I'm not quite sure if the is the right approach or not. In particular, we use InductionDescriptor::transform in other locations before the dominator tree has been updated. Maybe this isn't a problem because the vector loop is still detached from the dominator tree? In any case, I made an attempt to keep the dominator tree up-to-date at the outset when creating the structure of the vector loop, but that caused the SCEVExpander to generate worse code (the expander was either crashing or creating a new canonical induction variable for every loop). The use of InductionDescriptor::transform when fixing the external induction variable users may be unique in that the insertion point is outside the loop (it's in the middle block). I'm not sure if this would make a difference, though. Please take a look.

Reference: https://llvm.org/bugs/show_bug.cgi?id=30742

Diff Detail

Repository: rL LLVM

Event Timeline

mssimpso updated this revision to Diff 82694.Dec 29 2016, 2:03 PM

mssimpso retitled this revision from to [LV] Update dominator tree before fixing external IV users.

mssimpso updated this object.

mssimpso added a reviewer: mkuper.

mssimpso added subscribers: llvm-commits, mcrosier.

Herald added a subscriber: mzolotukhin. · View Herald TranscriptDec 29 2016, 2:03 PM

mssimpso updated this object.Dec 29 2016, 2:03 PM

My gut feeling is that we really want to update DT as we go.
Even if all current uses of transform() except this one are safe (and I'm not at all sure about that), leaving this as is sounds very brittle, since any additional use of transform() can potentially break it.

In D28168#634459, @mkuper wrote:

My gut feeling is that we really want to update DT as we go.
Even if all current uses of transform() except this one are safe (and I'm not at all sure about that), leaving this as is sounds very brittle, since any additional use of transform() can potentially break it.

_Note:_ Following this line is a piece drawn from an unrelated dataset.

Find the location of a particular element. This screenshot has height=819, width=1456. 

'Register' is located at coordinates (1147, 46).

I totally agree. I'm happy to continue looking at this, but when I updated the DT at the beginning (right after we create the new loop structure), subsequent calls to transform caused the Expander to generate "new" canonical IVs in addition to the ones we already create. Any idea why it would do this? I haven't yet figured out why the Expander would be generating worse code after such a change.

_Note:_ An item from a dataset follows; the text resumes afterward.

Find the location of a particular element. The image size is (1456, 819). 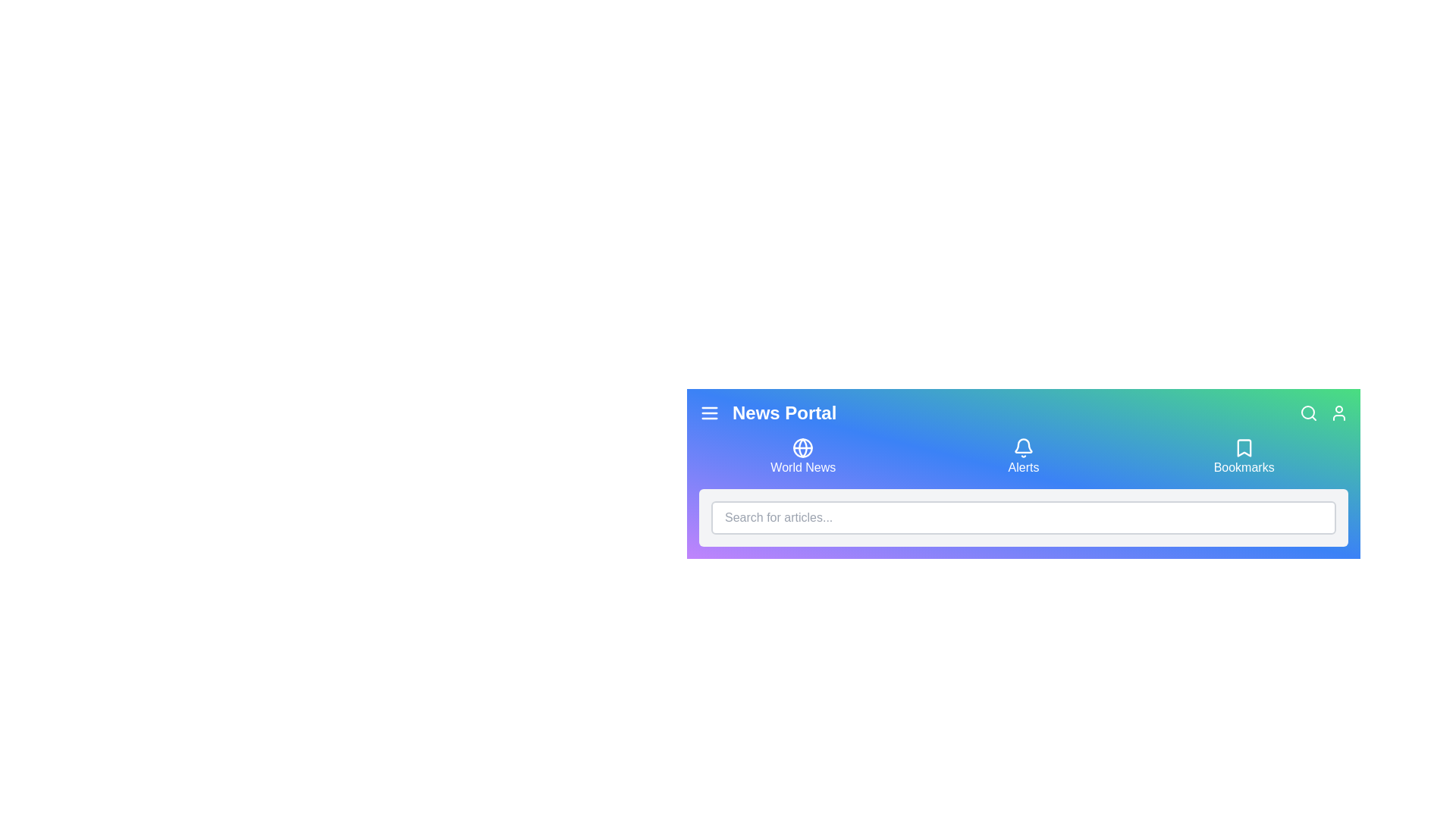

the 'Alerts' button to navigate to the 'Alerts' section is located at coordinates (1023, 456).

For the Expander, it wants an IV that starts at zero and steps by one. But LV generates IVs that step by VFxUF.

In D28168#634469, @mssimpso wrote:

In D28168#634459, @mkuper wrote:

My gut feeling is that we really want to update DT as we go.
Even if all current uses of transform() except this one are safe (and I'm not at all sure about that), leaving this as is sounds very brittle, since any additional use of transform() can potentially break it.

I totally agree. I'm happy to continue looking at this, but when I updated the DT at the beginning (right after we create the new loop structure), subsequent calls to transform caused the Expander to generate "new" canonical IVs in addition to the ones we already create. Any idea why it would do this? I haven't yet figured out why the Expander would be generating worse code after such a change.

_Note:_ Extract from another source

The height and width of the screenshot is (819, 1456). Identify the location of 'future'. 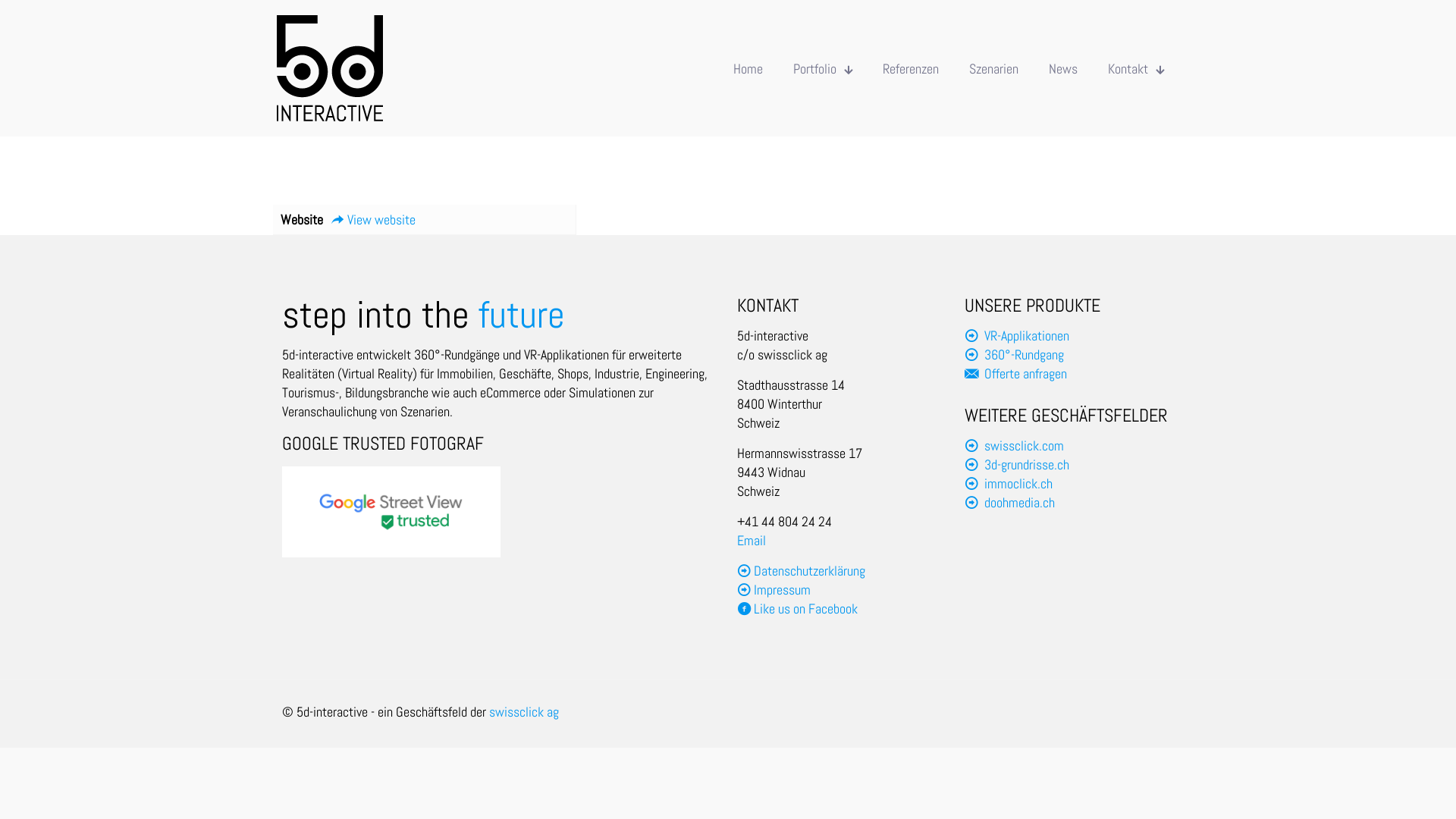
(521, 314).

For the Expander, it wants an IV that starts at zero and steps by one. But LV generates IVs that step by VFxUF.

I'm not really familiar with the expander, unfortunately.
In any case, I'm ok with this patch going in in the meanwhile. I think it still moves us in the right direction of updating DT earlier. :-)

Added a FIXME comment indicating that we should work towards updating the dominator tree earlier.

Should we commit this now so we can close the PR before the 4.0 branch? We can later try to resolve the SCEV issues and keep the dominator tree up-to-date as we go.

SGTM

This revision is now accepted and ready to land.Jan 9 2017, 10:51 AM

Closed by commit rL291462: [LV] Fix-up external IV users after updating dominator tree (authored by mssimpso). · Explain WhyJan 9 2017, 11:16 AM

This revision was automatically updated to reflect the committed changes.

Revision Contents

Path

Size

llvm/

trunk/

lib/

Transforms/

Vectorize/

LoopVectorize.cpp

27 lines

test/

Transforms/

LoopVectorize/

iv_outside_user.ll

45 lines

Diff 83657

llvm/trunk/lib/Transforms/Vectorize/LoopVectorize.cpp

This file is larger than 256 KB, so syntax highlighting is disabled by default.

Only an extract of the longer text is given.